で、佐藤智子なんて名前では呼ばない。屋号で呼ぶ。北軽井沢ブルーベリーの奥さん、北軽井沢ブルーベリーのバア。という感じで呼ぶんです。それがめんどくさい時には、「バア」とか「バアよ」という言い方をする。そうしないと集落全体が「佐藤」だったりするのでややっこしい。
で、私が下宿していた家と、◆◆の家は、家族みたいにつきあっていて、共同で軽トラなんかを買っている。そして一緒に山仕事をしたりしている。そういう家が、何軒もあって、田植えとか稲刈りとか漁業で共同作業をするんです。
しかし、共同作業をしつつも分業もする。例えば、私が下宿していた家では、男手が無かったために洋裁をしていました。毎日、村の人の服を作っていた。電気アイロンが無かったので、囲炉裏の炭なんかでアイロンを温めながら洋裁をしていた。ユニクロなんか無かった時代ですから、小さな子供服なんかは、みんな手作りです。
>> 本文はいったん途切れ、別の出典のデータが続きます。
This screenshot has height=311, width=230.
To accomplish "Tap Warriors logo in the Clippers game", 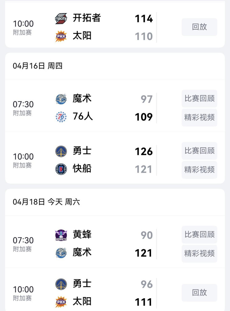I will click(x=61, y=151).
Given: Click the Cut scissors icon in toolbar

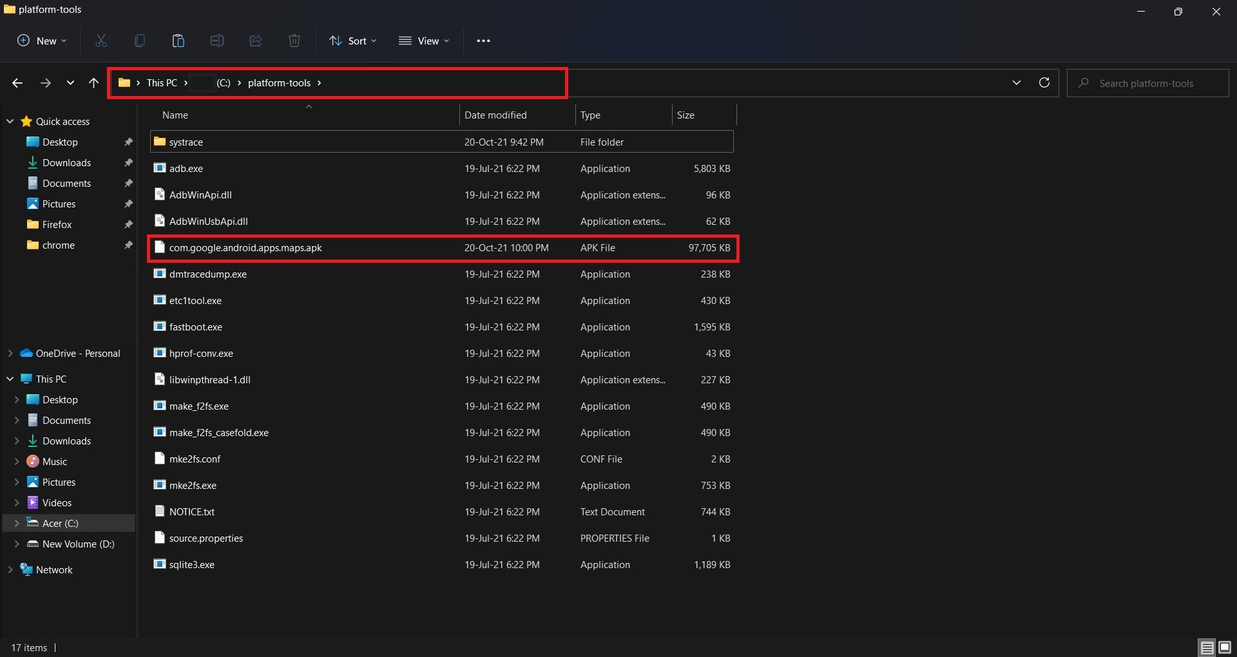Looking at the screenshot, I should 101,41.
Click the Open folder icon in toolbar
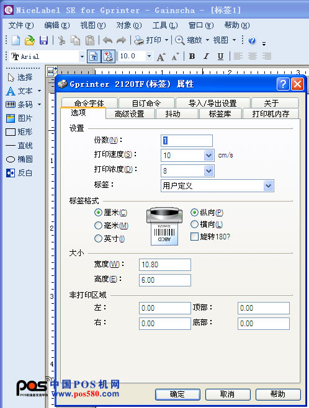Image resolution: width=309 pixels, height=408 pixels. pos(30,40)
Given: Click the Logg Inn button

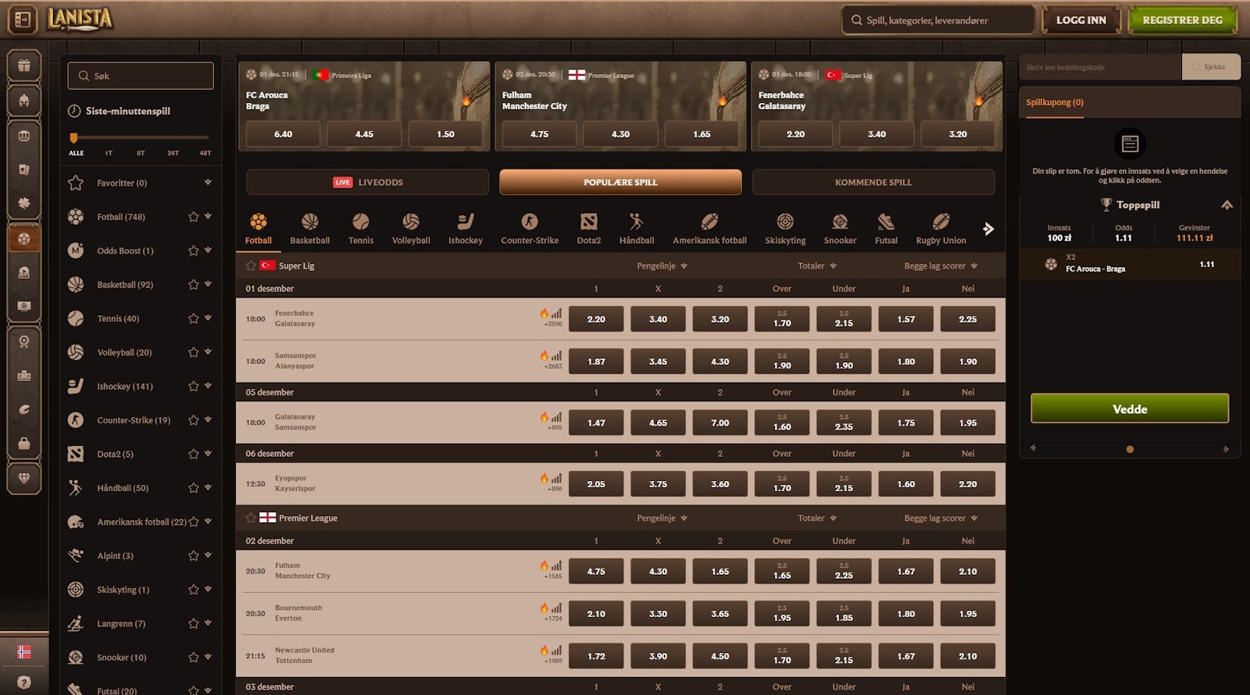Looking at the screenshot, I should tap(1080, 20).
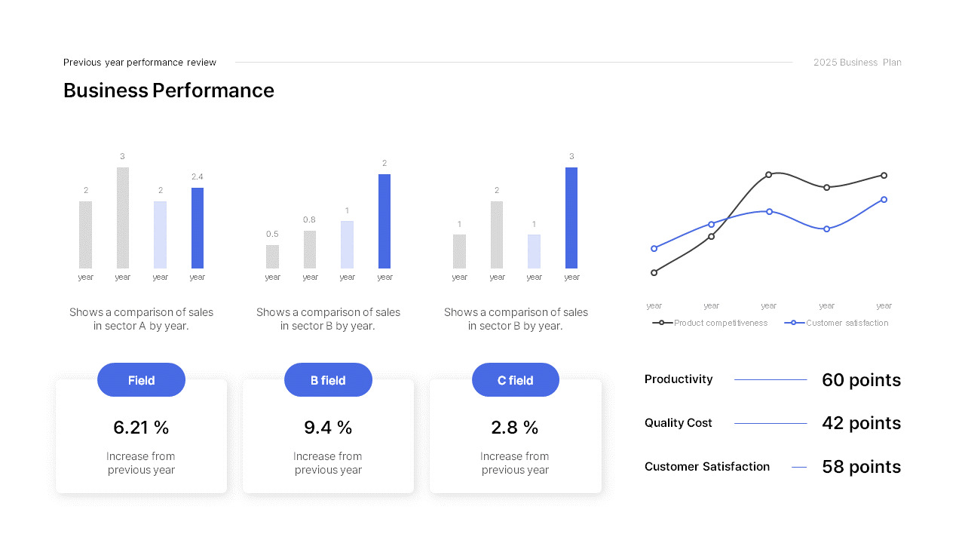
Task: Click the tallest gray bar labeled 3 in first chart
Action: tap(123, 217)

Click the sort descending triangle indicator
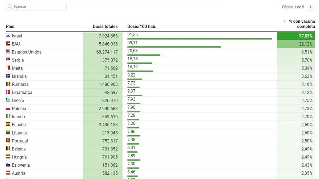(285, 22)
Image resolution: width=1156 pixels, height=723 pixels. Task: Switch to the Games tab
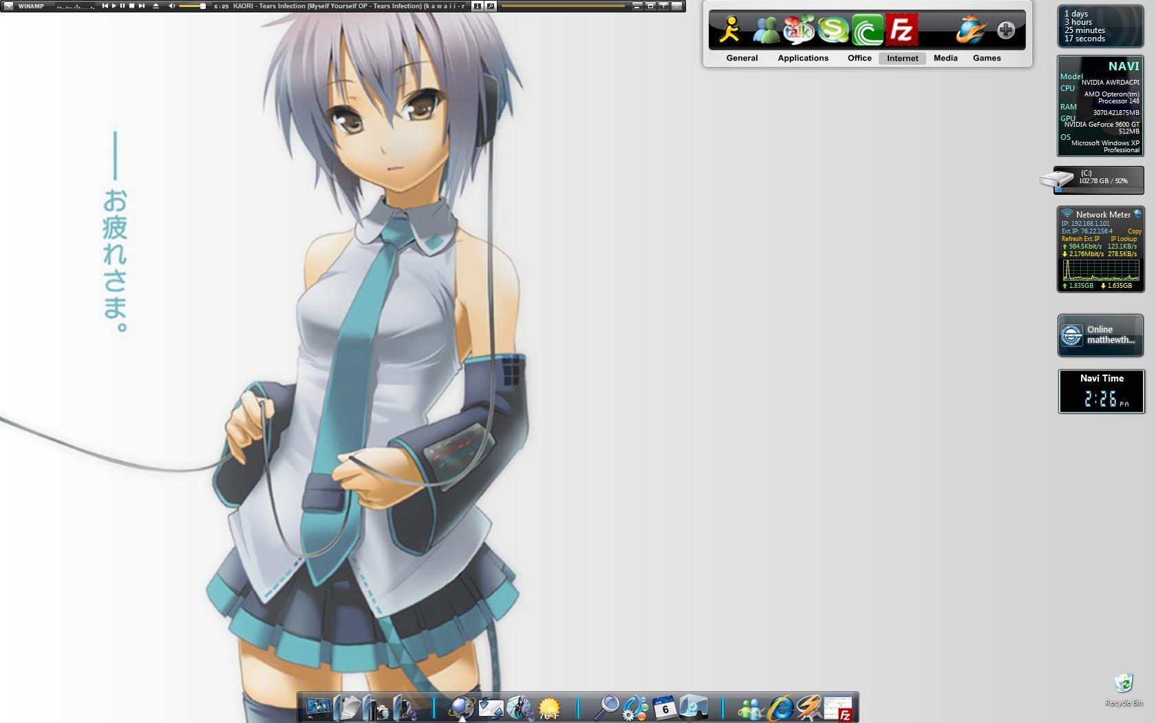(x=987, y=59)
思い出してみると、そこには原始共産制度が、しっかり生きていたような気がする。
ちなみに、◆◆の家と、下宿していた家は、微妙に離れています。
下宿していた家は、海に接しています。
今は、堤防やテトラポットで台無しになっていますが、
昔は綺麗な海と接していました。
家の構造は、砂浜−船小屋−小さな畑−蔵−民家 という感じで細長ーい土地に、いろんな建物があって、海からの風や波を防ぐ構造になっていました。もちろん海側に窓なんかありません。窓は全て山側をむいていました。土地が海に向かって細長いのは、風と波をふせぐためだったんです。
で、◆◆の家は、山側にあったのです。つまり漁師の家と、そうでない家が仲がよかった。親戚でも何でも無いのに仲がよかった。逆に漁師の家同士、つまり隣近所が仲がよかった記憶が無いです。あるいは仲がよかったのかもしれませんが、私の記憶だと、漁師同士が家族のように仲良くしていたというケースは覚えてない。それから察するに、海山で、お互いに助け合って生きていたのかもしれない。
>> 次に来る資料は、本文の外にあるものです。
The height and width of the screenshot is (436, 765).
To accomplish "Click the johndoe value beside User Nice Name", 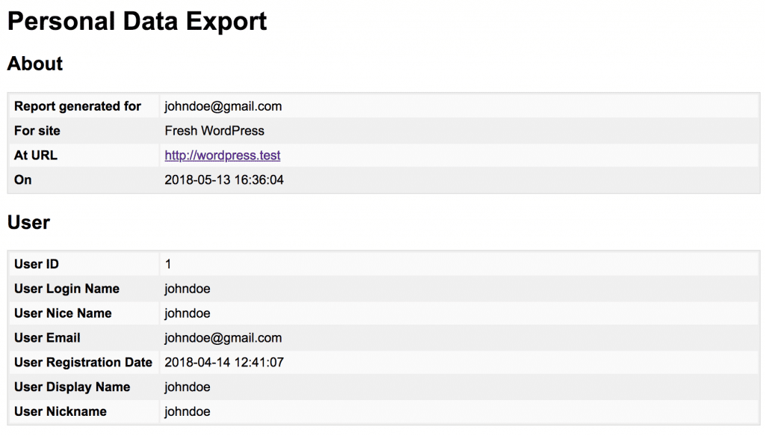I will 188,313.
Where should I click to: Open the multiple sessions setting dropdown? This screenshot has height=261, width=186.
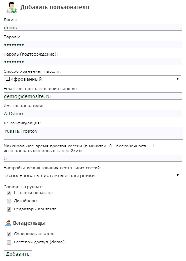[x=92, y=175]
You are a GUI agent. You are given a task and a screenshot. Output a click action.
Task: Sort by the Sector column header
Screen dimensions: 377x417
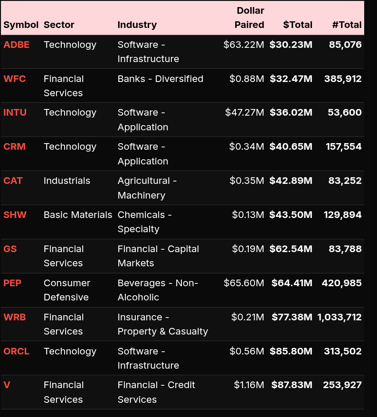point(59,25)
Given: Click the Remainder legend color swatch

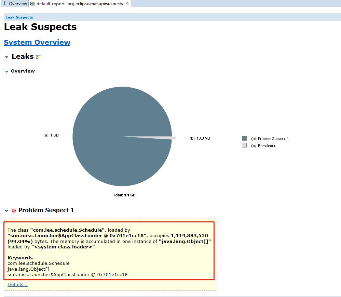Looking at the screenshot, I should point(244,145).
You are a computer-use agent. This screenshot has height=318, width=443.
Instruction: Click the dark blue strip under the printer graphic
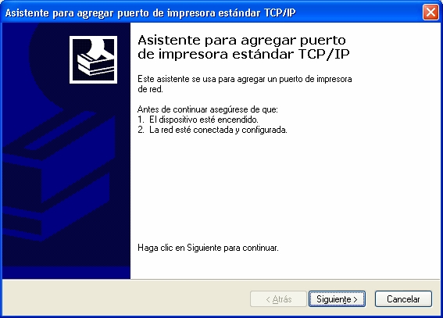(x=66, y=273)
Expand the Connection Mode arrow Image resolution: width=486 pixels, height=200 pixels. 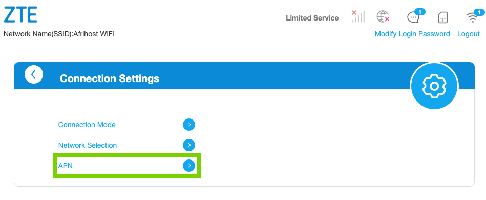189,125
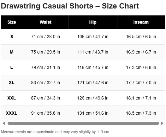Click the 17.3 cm / 6.8 in inseam cell
166x137 pixels.
[141, 67]
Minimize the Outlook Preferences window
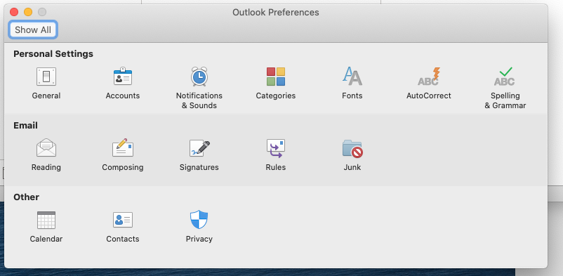The height and width of the screenshot is (276, 563). click(28, 12)
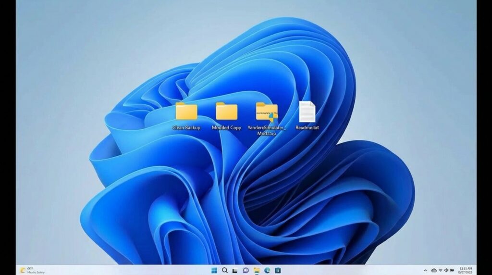This screenshot has width=492, height=275.
Task: Open Wi-Fi network quick settings
Action: pyautogui.click(x=440, y=270)
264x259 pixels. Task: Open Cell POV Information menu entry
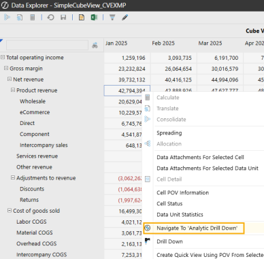pos(183,192)
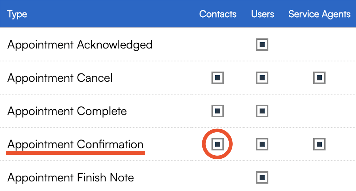
Task: Disable Service Agents for Appointment Cancel
Action: pos(319,78)
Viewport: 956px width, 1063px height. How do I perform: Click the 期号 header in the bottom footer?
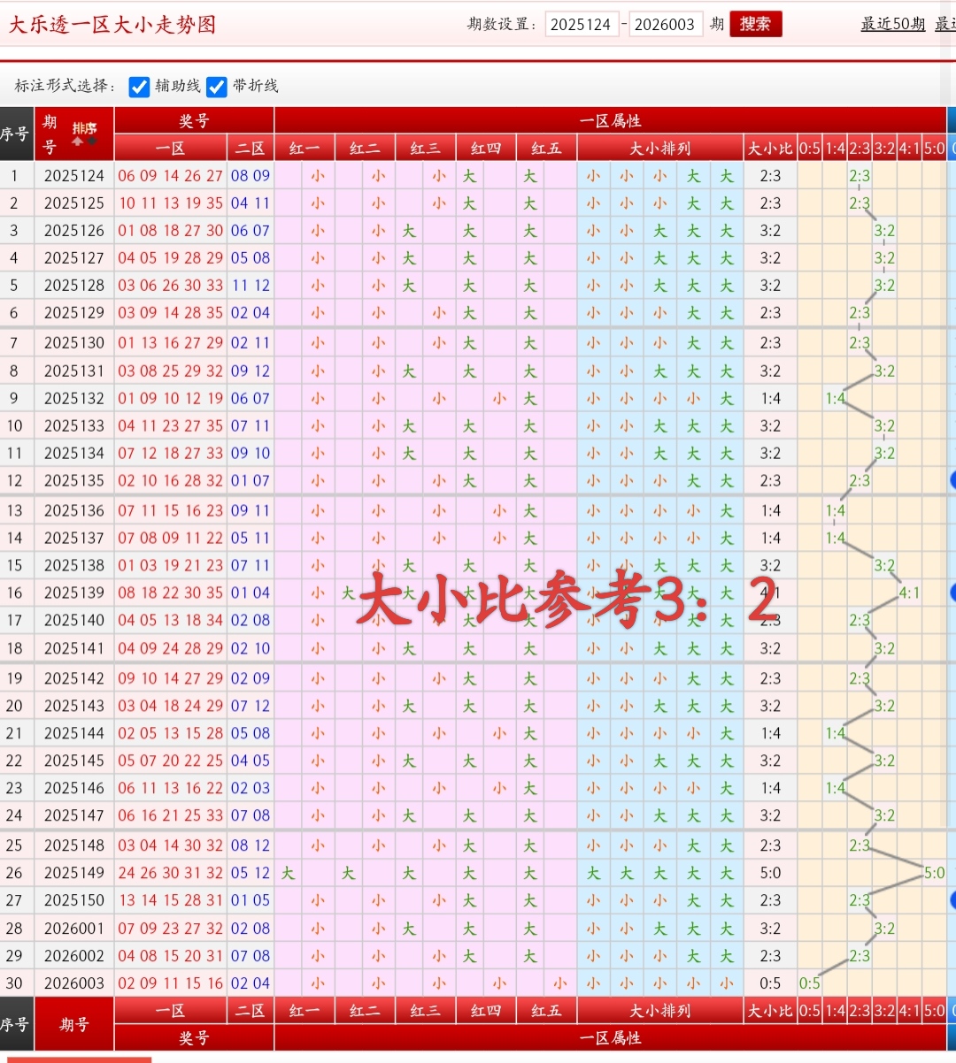(74, 1024)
あと、佐渡で自動車を買い始めたのが、こういう僻地の農家でした。サラリーマンよりも、農家の方が車を先に買っているんです。しかも軽トラ。それを何軒か共同で買っている。耕耘機・トラクターなんかも共同で買って一緒に仕事をしている。しかし、買う前も一緒にしていた。共同で一斉に田植えや稲刈りをしていた。
田畑は、山にあります。民家のある海から遠いですから、村から大人たちはいなくなります。そうなると腰の曲がった老人たちの出番です。三歳だった私は、真っ暗になるまで腰の曲がった老婆に引き取られます。小学校の教師だった私の母も、真っ暗になるまで小学校で働いていますから、私は、真っ暗になるまで老人と一緒の生活です。逆に言うと暗くなると母親が迎えがくることを体験で知っていた。
「真っ暗」
というのがポイントですね。
暗くなっても簡単に電気を付けなかったんですね。
で、暗闇な夜道を母親と二人して帰っていった。
道には、たくさんの御地蔵さんがあったのを覚えています。なぜ覚えているかと言いますと、御地蔵さんは、いつも真っ赤な服をきていて、とても鮮やかだったからです。野ざらしなのに、いつも綺麗な真っ赤な服を着ていた。あれは、誰が着せ替えていたんだろう?
外灯なんか無い時代ですから、真っ赤な服を着た御地蔵さんは、月あかりでみています。
海というのは、海が月光を反射して、夜でも明るいんですね。
ちなみに、この北片辺は、「民話・夕鶴」の発祥の地です。